> **What to do**: Line by line, copy the material that follows without leaving anything out.

> **Task inputs**:
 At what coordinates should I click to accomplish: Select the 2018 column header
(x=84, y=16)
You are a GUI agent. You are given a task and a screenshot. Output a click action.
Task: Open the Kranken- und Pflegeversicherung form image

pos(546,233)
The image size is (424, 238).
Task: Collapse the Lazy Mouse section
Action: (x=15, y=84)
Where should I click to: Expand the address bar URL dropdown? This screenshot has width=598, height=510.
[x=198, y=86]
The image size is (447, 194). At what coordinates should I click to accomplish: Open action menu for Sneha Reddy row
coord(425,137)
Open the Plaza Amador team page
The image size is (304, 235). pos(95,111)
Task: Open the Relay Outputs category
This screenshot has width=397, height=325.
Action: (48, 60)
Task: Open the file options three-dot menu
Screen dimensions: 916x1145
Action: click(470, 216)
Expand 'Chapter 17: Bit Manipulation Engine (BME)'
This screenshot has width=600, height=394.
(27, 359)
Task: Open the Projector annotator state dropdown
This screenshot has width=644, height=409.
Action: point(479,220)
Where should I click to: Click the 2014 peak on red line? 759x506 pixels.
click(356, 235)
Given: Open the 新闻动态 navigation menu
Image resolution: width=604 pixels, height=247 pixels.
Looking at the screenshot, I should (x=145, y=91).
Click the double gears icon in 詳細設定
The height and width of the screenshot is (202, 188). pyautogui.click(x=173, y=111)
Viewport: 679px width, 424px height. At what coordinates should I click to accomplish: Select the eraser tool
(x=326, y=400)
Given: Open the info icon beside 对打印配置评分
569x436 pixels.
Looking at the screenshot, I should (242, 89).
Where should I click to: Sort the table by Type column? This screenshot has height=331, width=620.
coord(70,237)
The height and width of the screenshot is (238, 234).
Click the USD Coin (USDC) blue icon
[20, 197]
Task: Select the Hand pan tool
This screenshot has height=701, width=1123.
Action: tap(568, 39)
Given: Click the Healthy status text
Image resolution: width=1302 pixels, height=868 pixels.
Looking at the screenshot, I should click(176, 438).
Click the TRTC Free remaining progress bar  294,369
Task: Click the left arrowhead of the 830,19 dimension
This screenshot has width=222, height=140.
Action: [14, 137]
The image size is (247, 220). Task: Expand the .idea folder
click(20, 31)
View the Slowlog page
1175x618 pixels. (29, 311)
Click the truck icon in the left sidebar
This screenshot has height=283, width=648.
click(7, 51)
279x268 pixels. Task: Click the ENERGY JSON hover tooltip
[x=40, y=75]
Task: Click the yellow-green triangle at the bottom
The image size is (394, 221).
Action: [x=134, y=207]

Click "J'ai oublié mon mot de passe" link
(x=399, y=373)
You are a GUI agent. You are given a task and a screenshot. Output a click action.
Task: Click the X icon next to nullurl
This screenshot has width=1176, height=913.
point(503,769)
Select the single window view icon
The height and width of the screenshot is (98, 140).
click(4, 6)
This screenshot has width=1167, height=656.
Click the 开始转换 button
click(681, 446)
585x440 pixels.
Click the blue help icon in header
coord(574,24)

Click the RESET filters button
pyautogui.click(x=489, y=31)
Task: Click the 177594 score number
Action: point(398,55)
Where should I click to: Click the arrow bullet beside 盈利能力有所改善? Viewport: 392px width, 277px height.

> **Solution for this task**:
 At what coordinates should I click to accomplish: Select the 2018 column header
(x=84, y=16)
You are a GUI agent. You are given a task and a screenshot. Output a click action.
Task: Open the Kranken- und Pflegeversicherung form image

pos(546,233)
The image size is (424, 238).
Task: Collapse the Lazy Mouse section
Action: (x=15, y=84)
Where should I click to: Expand the address bar URL dropdown? This screenshot has width=598, height=510.
[x=198, y=86]
The image size is (447, 194). At what coordinates should I click to accomplish: Open action menu for Sneha Reddy row
coord(425,137)
Open the Plaza Amador team page
The image size is (304, 235). pos(95,111)
Task: Open the Relay Outputs category
This screenshot has width=397, height=325.
Action: (48, 60)
Task: Open the file options three-dot menu
Screen dimensions: 916x1145
Action: click(470, 216)
Expand 'Chapter 17: Bit Manipulation Engine (BME)'
This screenshot has width=600, height=394.
(27, 359)
Task: Open the Projector annotator state dropdown
This screenshot has width=644, height=409.
Action: point(479,220)
Where should I click to: Click the 2014 peak on red line? 759x506 pixels.
click(356, 235)
Given: Open the 新闻动态 navigation menu
Image resolution: width=604 pixels, height=247 pixels.
Looking at the screenshot, I should (x=145, y=91).
Click the double gears icon in 詳細設定
The height and width of the screenshot is (202, 188). pyautogui.click(x=173, y=111)
Viewport: 679px width, 424px height. At what coordinates should I click to accomplish: Select the eraser tool
(x=326, y=400)
Given: Open the info icon beside 对打印配置评分
569x436 pixels.
Looking at the screenshot, I should (242, 89).
Where should I click to: Sort the table by Type column? This screenshot has height=331, width=620.
coord(70,237)
The height and width of the screenshot is (238, 234).
Click the USD Coin (USDC) blue icon
[20, 197]
Task: Select the Hand pan tool
This screenshot has height=701, width=1123.
Action: tap(568, 39)
Given: Click the Healthy status text
Image resolution: width=1302 pixels, height=868 pixels.
Looking at the screenshot, I should click(176, 438).
Click the TRTC Free remaining progress bar  294,369
Task: Click the left arrowhead of the 830,19 dimension
This screenshot has width=222, height=140.
Action: [14, 137]
The image size is (247, 220). Task: Expand the .idea folder
click(20, 31)
View the Slowlog page
1175x618 pixels. (29, 311)
Click the truck icon in the left sidebar
This screenshot has height=283, width=648.
click(7, 51)
279x268 pixels. Task: Click the ENERGY JSON hover tooltip
[x=40, y=75]
Task: Click the yellow-green triangle at the bottom
The image size is (394, 221).
Action: [x=134, y=207]

Click "J'ai oublié mon mot de passe" link
(x=399, y=373)
You are a GUI agent. You are given a task and a screenshot. Output a click action.
Task: Click the X icon next to nullurl
This screenshot has width=1176, height=913.
point(503,769)
Select the single window view icon
The height and width of the screenshot is (98, 140).
click(4, 6)
This screenshot has width=1167, height=656.
Click the 开始转换 button
click(681, 446)
585x440 pixels.
Click the blue help icon in header
coord(574,24)

Click the RESET filters button
pyautogui.click(x=489, y=31)
Task: Click the 177594 score number
Action: point(398,55)
Where should I click to: Click the arrow bullet beside 盈利能力有所改善? Viewport: 392px width, 277px height.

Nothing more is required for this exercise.